== EXCERPT PROVIDED
I can go on and on with more examples, but anyone who has worked on both an offline ML system and a realtime ML system will tell you this — the iteration velocity with realtime ML system is significantly higher. And that extra iteration speed results in much more powerful systems over time.
6. Hardware Cost
Offline systems require pre-computing ML features/models for every user. But for most products, a heavy majority of their registered users don’t show up every day — in fact, a majority of them don’t show up for days/weeks in a row. So all this computation/storage that was done to precompute results for such users was wasteful — and even though each unit of offline computation is “cheaper” than each unit of online computation, the much higher volume of offline computation more than makes up for it.
Some people attempt an optimization where they pre-compute the results only for users who are likely to show up today — for instance, they may pre-compute the results only for weekly active users. While this reduces the cost a bit (but is still super wasteful), it runs into another problem - what if a user who we thought would not come to show up actually shows up? We don’t have any precomputed results and so have to fallback to a very naive system for them (e.g., time-sorted results). But one could argue that taking users who are not already active and making the more active is one of, the more important jobs of any personalization engine. And so this approach doesn’t work well in practice.
Let’s look at a more extreme example of this. When you go on the LinkedIn profile of a user, a sidebar shows up containing a list of similar users. However, ideally, this ranking of profiles on the sidebar will be personalized to the viewer. If we were to precompute the decisions of this system, we would need to precompute O(NxN) decision where N is the number of users on LinkedIn — the first factor of N for the profile that is being viewed and the second factor of N to account for viewer based personalization. This number grows so ridiculously fast that it’s impossible to do this pre-computation even for very small companies that have a mere 100K users, let alone anything bigger than that.
====
== RECORD EXTRACTS
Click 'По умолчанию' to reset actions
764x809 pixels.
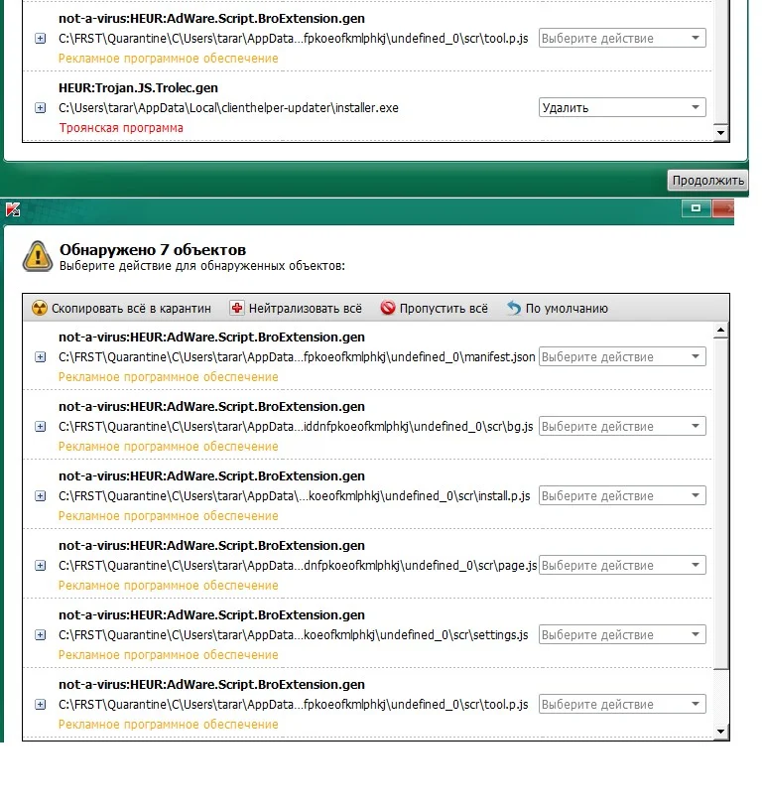(567, 309)
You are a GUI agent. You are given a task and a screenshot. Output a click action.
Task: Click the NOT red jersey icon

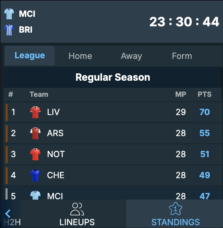(x=35, y=154)
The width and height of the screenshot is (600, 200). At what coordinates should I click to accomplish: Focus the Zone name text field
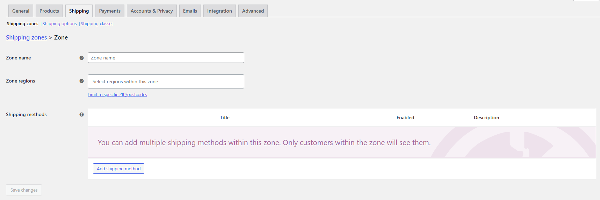click(166, 58)

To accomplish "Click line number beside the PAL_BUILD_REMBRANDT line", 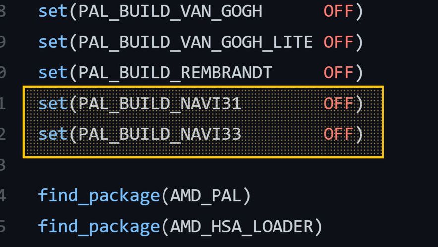I will point(3,72).
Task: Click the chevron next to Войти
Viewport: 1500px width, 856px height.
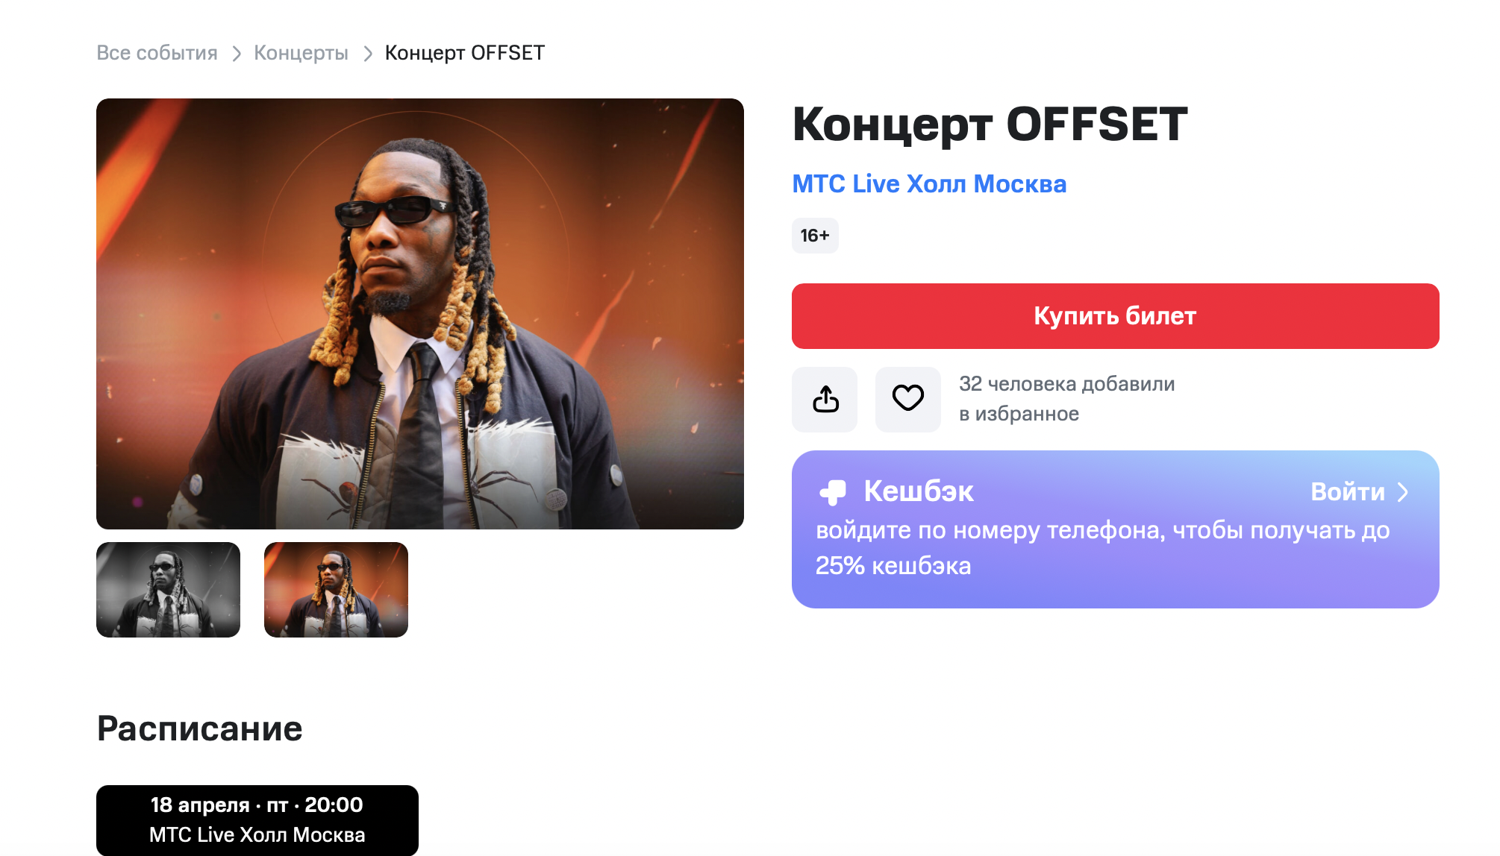Action: (1403, 492)
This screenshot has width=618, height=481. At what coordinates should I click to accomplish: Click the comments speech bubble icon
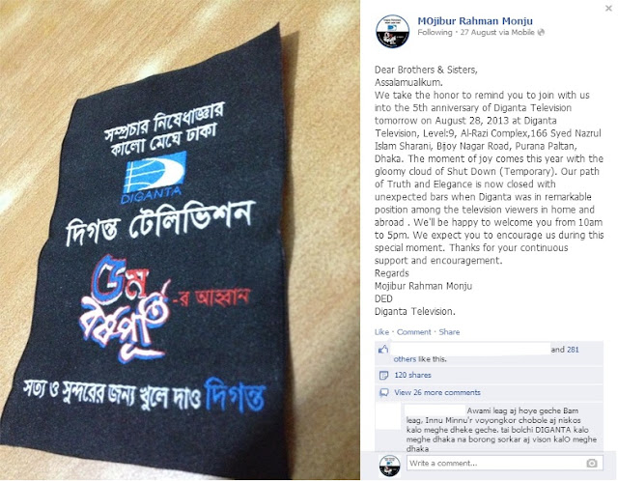[383, 392]
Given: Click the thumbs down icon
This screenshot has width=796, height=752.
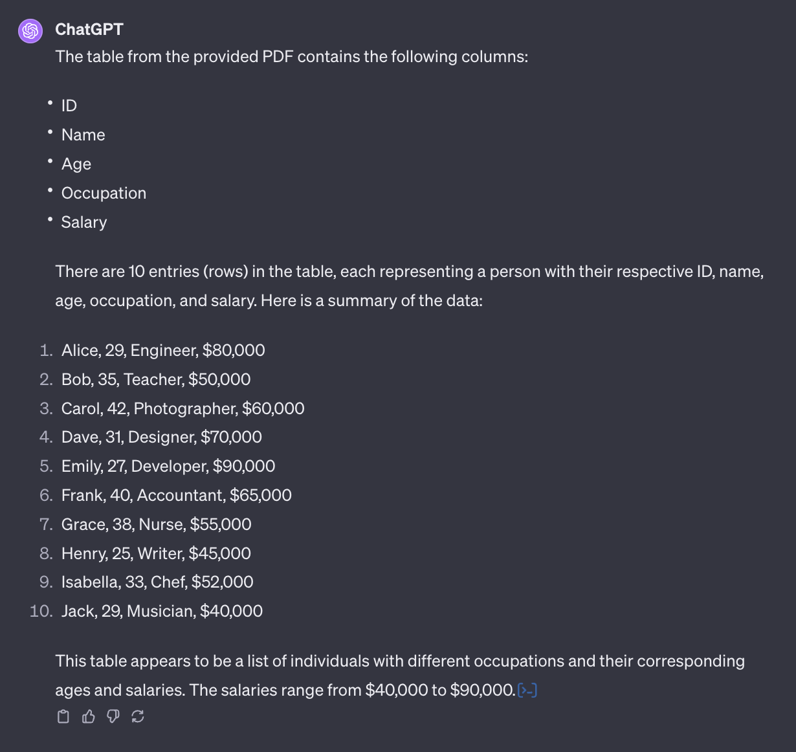Looking at the screenshot, I should [x=113, y=716].
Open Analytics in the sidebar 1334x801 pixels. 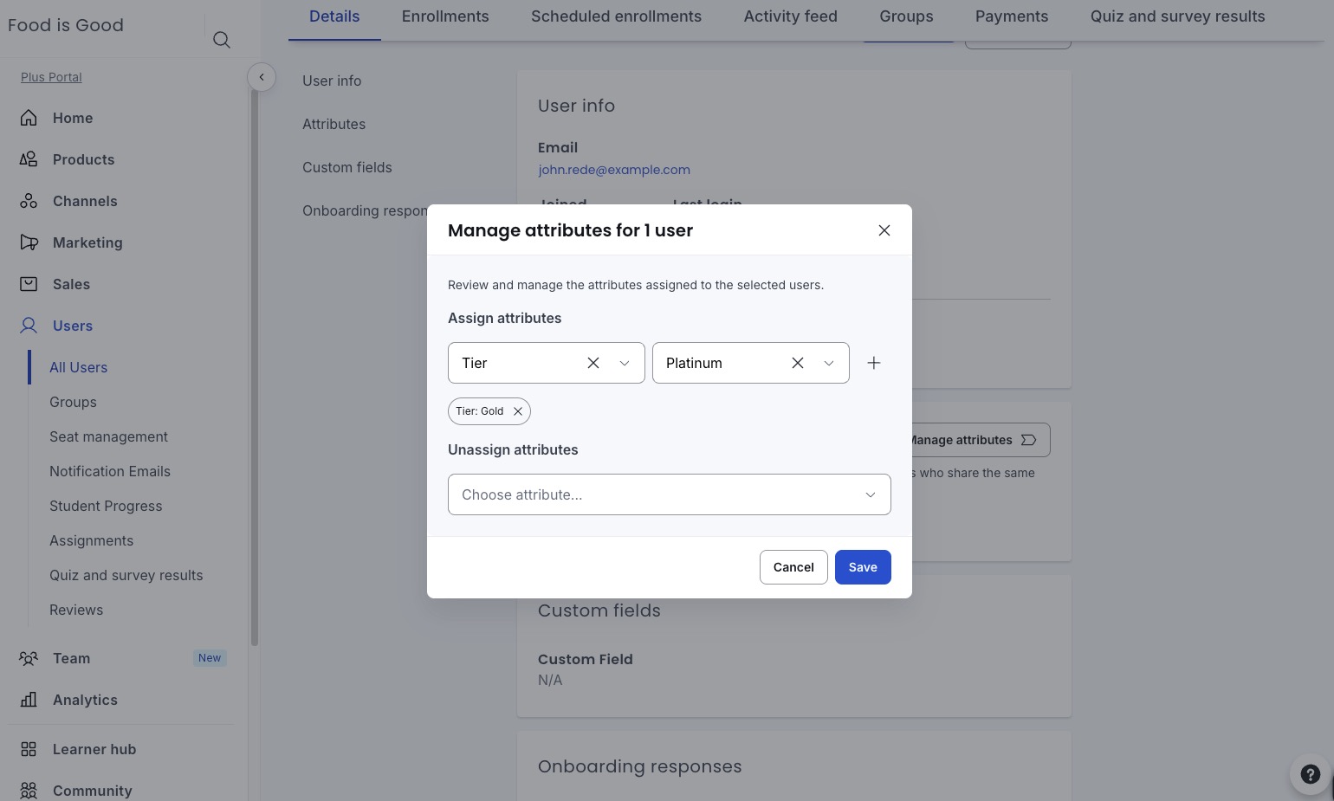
====
TASKS TO COMPLETE:
a) Write out everything in the passage on offline versus realtime ML systems from "Let’s look at" down to "bigger than that.".
b) Convert everything in the records from the line containing "Task: Click the chevron next to Войти" down to the end of the records into a JSON list of strings, one string per line, skipping blank lines. Leave the pictures out of the answer.

ANSWERS GIVEN:
a)
Let’s look at a more extreme example of this. When you go on the LinkedIn profile of a user, a sidebar shows up containing a list of similar users. However, ideally, this ranking of profiles on the sidebar will be personalized to the viewer. If we were to precompute the decisions of this system, we would need to precompute O(NxN) decision where N is the number of users on LinkedIn — the first factor of N for the profile that is being viewed and the second factor of N to account for viewer based personalization. This number grows so ridiculously fast that it’s impossible to do this pre-computation even for very small companies that have a mere 100K users, let alone anything bigger than that.

b)
[
  "Task: Click the chevron next to Войти",
  "Viewport: 1500px width, 856px height.",
  "Action: (1403, 492)",
  "This screenshot has width=618, height=481. At what coordinates should I click to accomplish: Click the comments speech bubble icon",
  "[383, 392]",
  "Given: Click the thumbs down icon",
  "This screenshot has width=796, height=752.",
  "Looking at the screenshot, I should [x=113, y=716].",
  "Open Analytics in the sidebar 1334x801 pixels. "
]